• PROBLEM TO SOLVE: Beginning at the line that contains "At what coordinates should I click to accomplish: Zoom", return every remaining line of the data below exactly; return nothing before it.

(Stored records)
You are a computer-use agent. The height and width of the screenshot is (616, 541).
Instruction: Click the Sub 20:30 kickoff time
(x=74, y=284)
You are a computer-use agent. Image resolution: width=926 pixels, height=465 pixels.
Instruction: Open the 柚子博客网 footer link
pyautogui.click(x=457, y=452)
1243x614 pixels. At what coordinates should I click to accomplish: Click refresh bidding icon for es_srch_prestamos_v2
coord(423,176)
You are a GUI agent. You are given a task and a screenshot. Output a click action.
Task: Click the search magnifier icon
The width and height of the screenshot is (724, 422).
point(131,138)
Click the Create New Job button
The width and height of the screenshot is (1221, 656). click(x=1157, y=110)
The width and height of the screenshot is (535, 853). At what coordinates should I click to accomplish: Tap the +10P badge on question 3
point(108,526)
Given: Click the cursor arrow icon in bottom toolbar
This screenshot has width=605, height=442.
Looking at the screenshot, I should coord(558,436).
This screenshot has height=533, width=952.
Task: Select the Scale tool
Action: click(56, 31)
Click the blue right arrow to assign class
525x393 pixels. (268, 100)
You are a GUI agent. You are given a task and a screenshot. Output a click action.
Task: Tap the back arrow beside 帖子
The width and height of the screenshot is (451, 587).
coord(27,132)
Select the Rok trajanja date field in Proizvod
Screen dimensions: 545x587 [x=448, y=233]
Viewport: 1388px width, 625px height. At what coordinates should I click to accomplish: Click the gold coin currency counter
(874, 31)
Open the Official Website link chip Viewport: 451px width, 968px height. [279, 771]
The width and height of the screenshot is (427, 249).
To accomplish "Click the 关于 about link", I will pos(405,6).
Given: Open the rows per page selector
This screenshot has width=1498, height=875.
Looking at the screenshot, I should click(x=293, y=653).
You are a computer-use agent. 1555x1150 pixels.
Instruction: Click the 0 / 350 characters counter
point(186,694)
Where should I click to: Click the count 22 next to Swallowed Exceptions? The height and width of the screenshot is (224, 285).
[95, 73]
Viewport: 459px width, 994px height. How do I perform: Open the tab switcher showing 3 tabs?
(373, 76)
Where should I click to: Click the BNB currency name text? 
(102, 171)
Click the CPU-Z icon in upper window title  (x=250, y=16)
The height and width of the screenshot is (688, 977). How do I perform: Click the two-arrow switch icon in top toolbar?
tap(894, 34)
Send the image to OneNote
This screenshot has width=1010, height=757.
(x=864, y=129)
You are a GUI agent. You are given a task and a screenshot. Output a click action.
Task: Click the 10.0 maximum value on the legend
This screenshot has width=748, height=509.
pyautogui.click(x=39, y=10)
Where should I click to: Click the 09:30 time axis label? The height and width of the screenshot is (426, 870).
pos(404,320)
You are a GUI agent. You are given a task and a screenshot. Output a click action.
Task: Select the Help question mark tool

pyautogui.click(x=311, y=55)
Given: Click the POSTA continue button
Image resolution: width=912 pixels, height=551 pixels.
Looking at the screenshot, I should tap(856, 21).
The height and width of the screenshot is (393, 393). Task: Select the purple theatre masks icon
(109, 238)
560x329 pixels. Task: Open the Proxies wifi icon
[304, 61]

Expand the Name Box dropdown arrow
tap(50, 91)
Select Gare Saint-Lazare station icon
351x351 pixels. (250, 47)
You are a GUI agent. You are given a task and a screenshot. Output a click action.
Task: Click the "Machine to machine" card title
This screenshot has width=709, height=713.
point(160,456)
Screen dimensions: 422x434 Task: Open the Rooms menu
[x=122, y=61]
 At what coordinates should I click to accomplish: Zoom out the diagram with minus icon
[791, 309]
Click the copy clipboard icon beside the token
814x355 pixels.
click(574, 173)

• ANSWER FOR THE TASK:
 At what coordinates should I click to accomplish: Zoom out the diagram with minus icon
[791, 309]
Click the copy clipboard icon beside the token
814x355 pixels.
click(574, 173)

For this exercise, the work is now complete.